The History Of HUNTER X HUNTER's Hiatuses: Inside Manga's Most Famous Disappearing Act

How Hunter x Hunter became manga's longest-running waiting game, from Yoshihiro Togashi's back pain to the fan trackers counting every week off.

Feature Opinion
By NateBest - Jun 23, 2026 10:06 AM EST
Filed Under: Manga

If you have followed Hunter x Hunter for any length of time, you already know the drill. A handful of brilliant chapters land, the internet loses its mind, and then the series vanishes again like it never existed. So here is some good news to start with: it is back. Togashi's manga is set to resume serialization in Weekly Shonen Jump later this month, the latest chapter in a comeback fans have been refreshing for years. And honestly, that is the perfect excuse to look at the bigger story, because the hiatuses themselves have become as legendary as the manga.

I have read a lot of long-running series, but I cannot think of another one where the gaps between chapters became part of the fandom's identity. People who have never watched a single episode know the meme. So let me walk you through how we got here, because it is a genuinely human story underneath all the jokes.

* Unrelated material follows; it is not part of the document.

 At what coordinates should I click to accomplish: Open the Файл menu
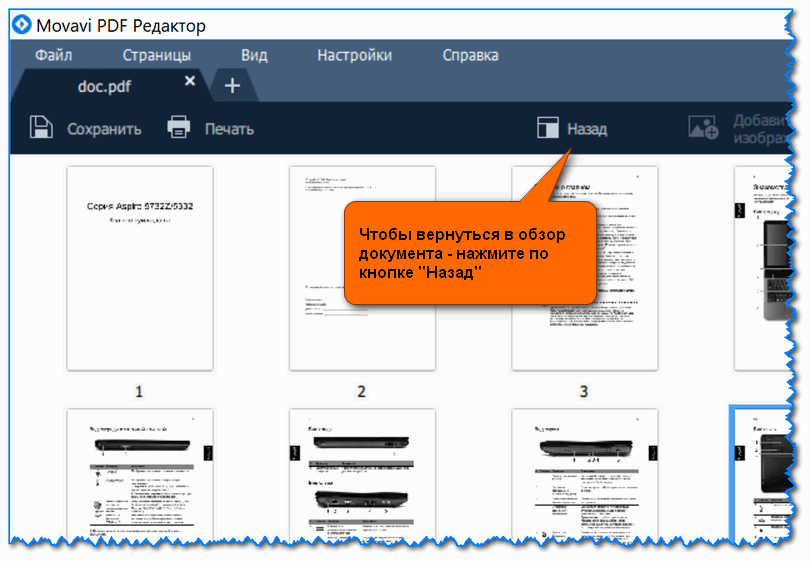pos(53,55)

How A 1998 Hit Became A Stop-Start Legend

Yoshihiro Togashi launched Hunter x Hunter in Weekly Shonen Jump on March 3, 1998. For its first stretch it ran like a normal weekly title, and the early arcs (the Hunter Exam, Heavens Arena, Yorknew City) are some of the tightest shonen storytelling you will ever read. Then, starting around 2006, the breaks began creeping in. What started as the occasional pause grew into months at a time, and eventually into multi-year stretches of total silence.

As Wikipedia's publication history lays out, the series has been frequently interrupted since 2006, with long intervals between releases ever since. The pattern is so consistent that fans stopped expecting a steady schedule and started treating every new batch of chapters as a small holiday. The manga currently sits at well over 400 chapters across more than 35 collected volumes, which sounds like a lot until you realize how many calendar years it took to get there.

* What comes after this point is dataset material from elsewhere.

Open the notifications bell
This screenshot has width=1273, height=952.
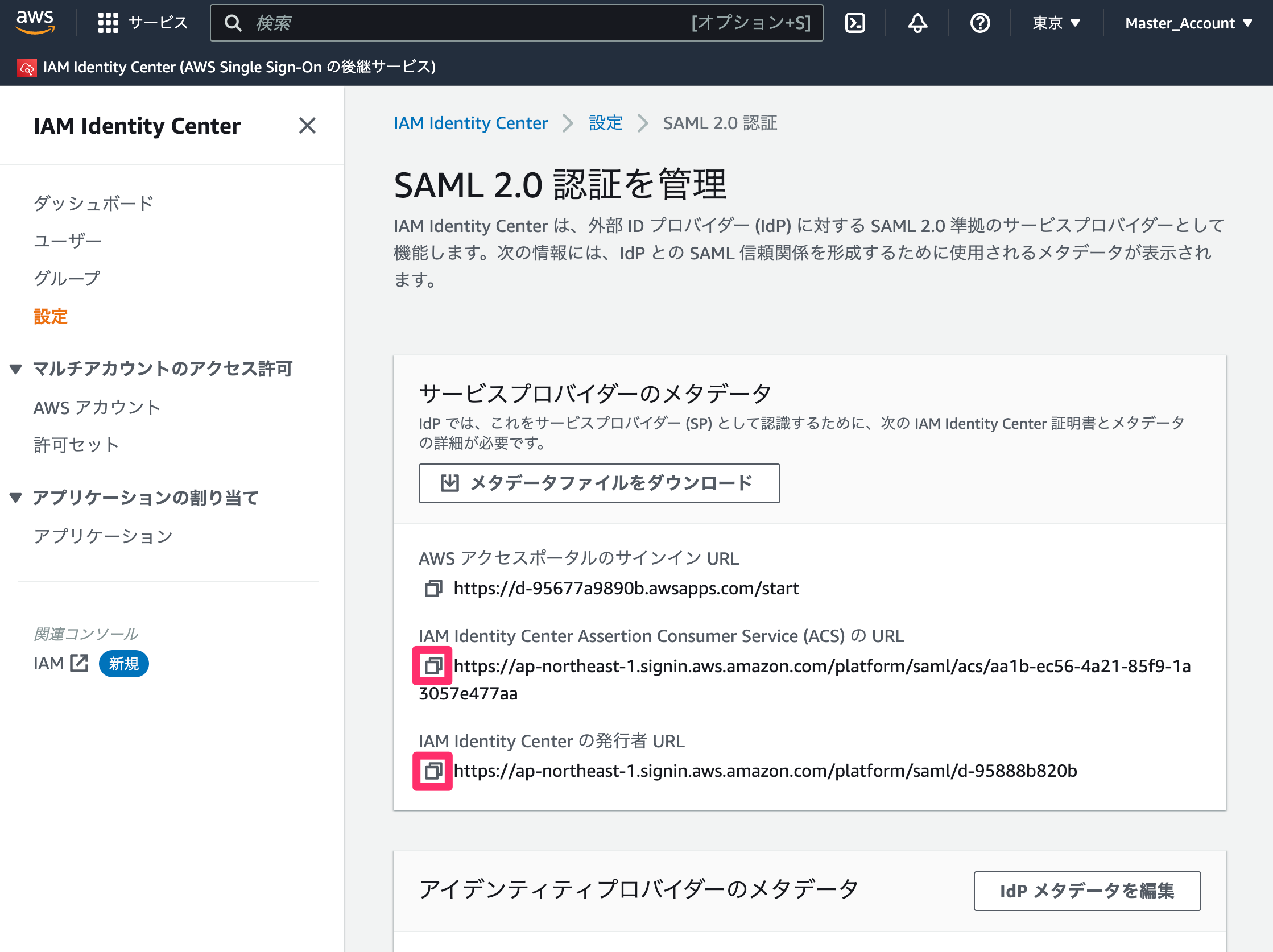point(917,23)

The Back Pain Behind The Disappearing Act

Here is the part the memes tend to skip. The hiatuses are not laziness. They are health. Togashi has dealt with chronic back and hip problems for years, and in 2022 he was candid about just how bad it got. In a statement tied to an exhibition of his work, he explained that he had been unable to sit in a chair for roughly two years, which made drawing nearly impossible, and that he only resumed by throwing out conventional methods and working differently.

What does "differently" mean? He drew lying down. In May 2022 Togashi finally joined Twitter, now X, and the account became an event in itself. He posted photos of handwritten storyboard pages, sketched while flat on his back, and each one sent the fandom into a frenzy. There is something quietly moving about a creator at that level fighting through real pain just to put pages in front of people who have waited so long.

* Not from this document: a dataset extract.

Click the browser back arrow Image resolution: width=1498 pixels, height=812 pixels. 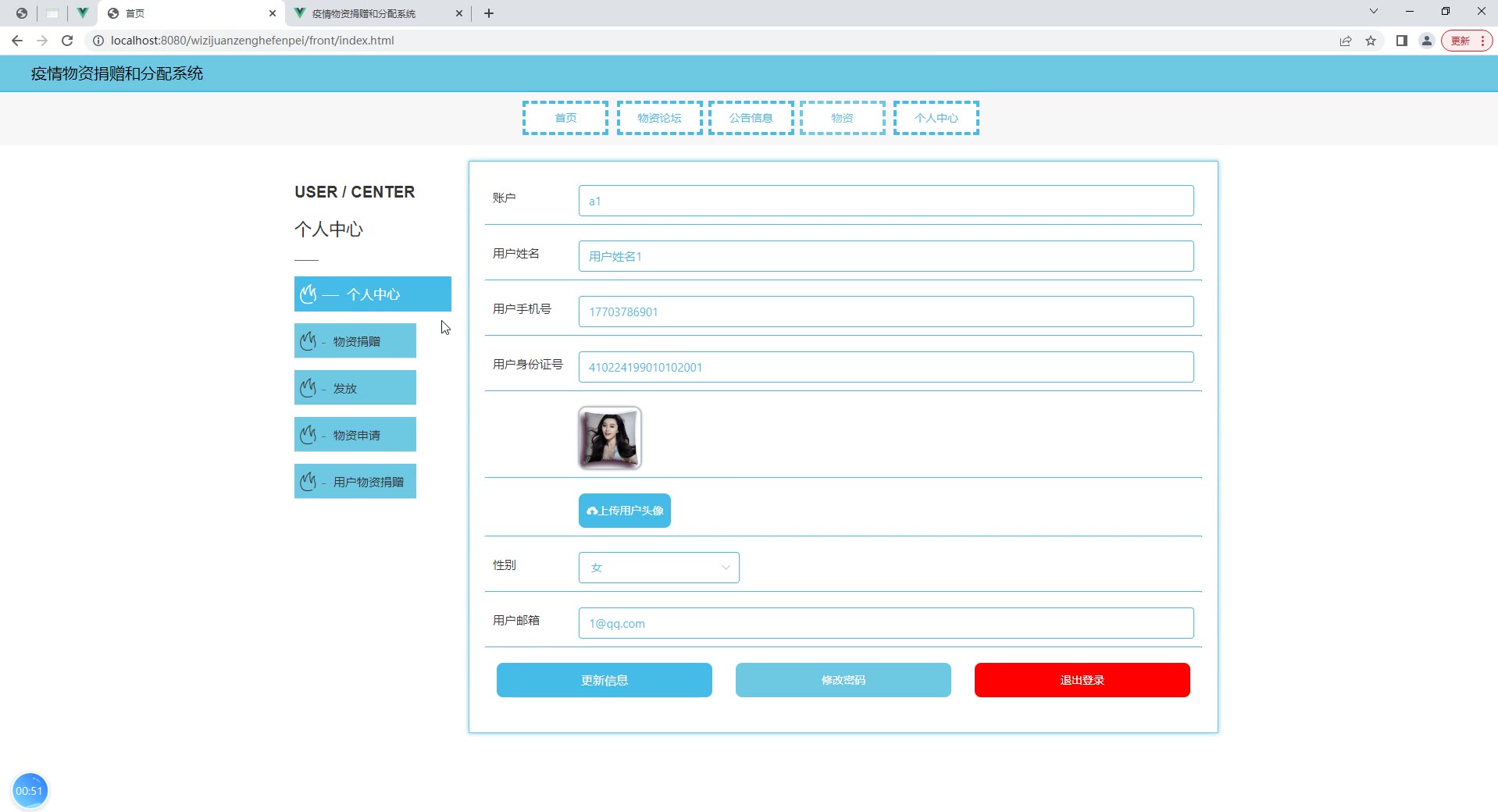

184 Weeks: The Hiatus That Broke The Record

Plenty of fans have tried to quantify exactly how much time the series has spent missing, and the most famous attempt is the community-run HUNTER X HUNTER Hiatus Chart (the "hiatus-hiatus" tracker). It maps every week of Weekly Shonen Jump in blue or red: blue for weeks the manga ran, red for weeks it sat out. The result is a wall of red that genuinely has to be seen to be believed.

By the tracker's count, the longest unbroken hiatus ran for about 184 consecutive weeks, stretching from early 2019 to late 2022, which works out to roughly three years and ten months without a new chapter. The official record-keepers put that same gap at around three years and eleven months, the longest in the manga's history. Either way you slice it, that is a stat that should be treated as fan-tabulated rather than gospel, but the broad strokes line up across every source I checked.

What YU YU HAKUSHO Has To Do With It

To understand why Togashi works the way he does, you have to rewind to his breakout hit. Yu Yu Hakusho ran in the early-to-mid 1990s and was a monster success, but the grind that fueled it left a mark. The weekly Shonen Jump schedule is famously brutal, and by the back half of that series Togashi was reportedly dealing with burnout and the same kind of physical strain that haunts him today. You can even see it in the rushed, abrupt ending many fans still debate.

So when people ask why Hunter x Hunter cannot just keep a normal release pace, part of the answer is decades old. This is a creator who has already been ground down once by the machine and has openly chosen his health and his vision over the relentless weekly cadence. We covered his own comments on a potential ending for the series a while back, and that long view colors everything about how he releases new work.

Why Fans Put Up With It

The obvious question: why do readers tolerate a manga that might vanish for years at a time? The simplest answer is that the chapters are worth it. When Hunter x Hunter is firing, it does things almost nothing else in the genre attempts, dense political intrigue, brutal stakes, a power system that rewards rereading, and arcs that pivot the entire story on a dime. Fans do not stick around out of habit. They stick around because the payoff keeps clearing the bar.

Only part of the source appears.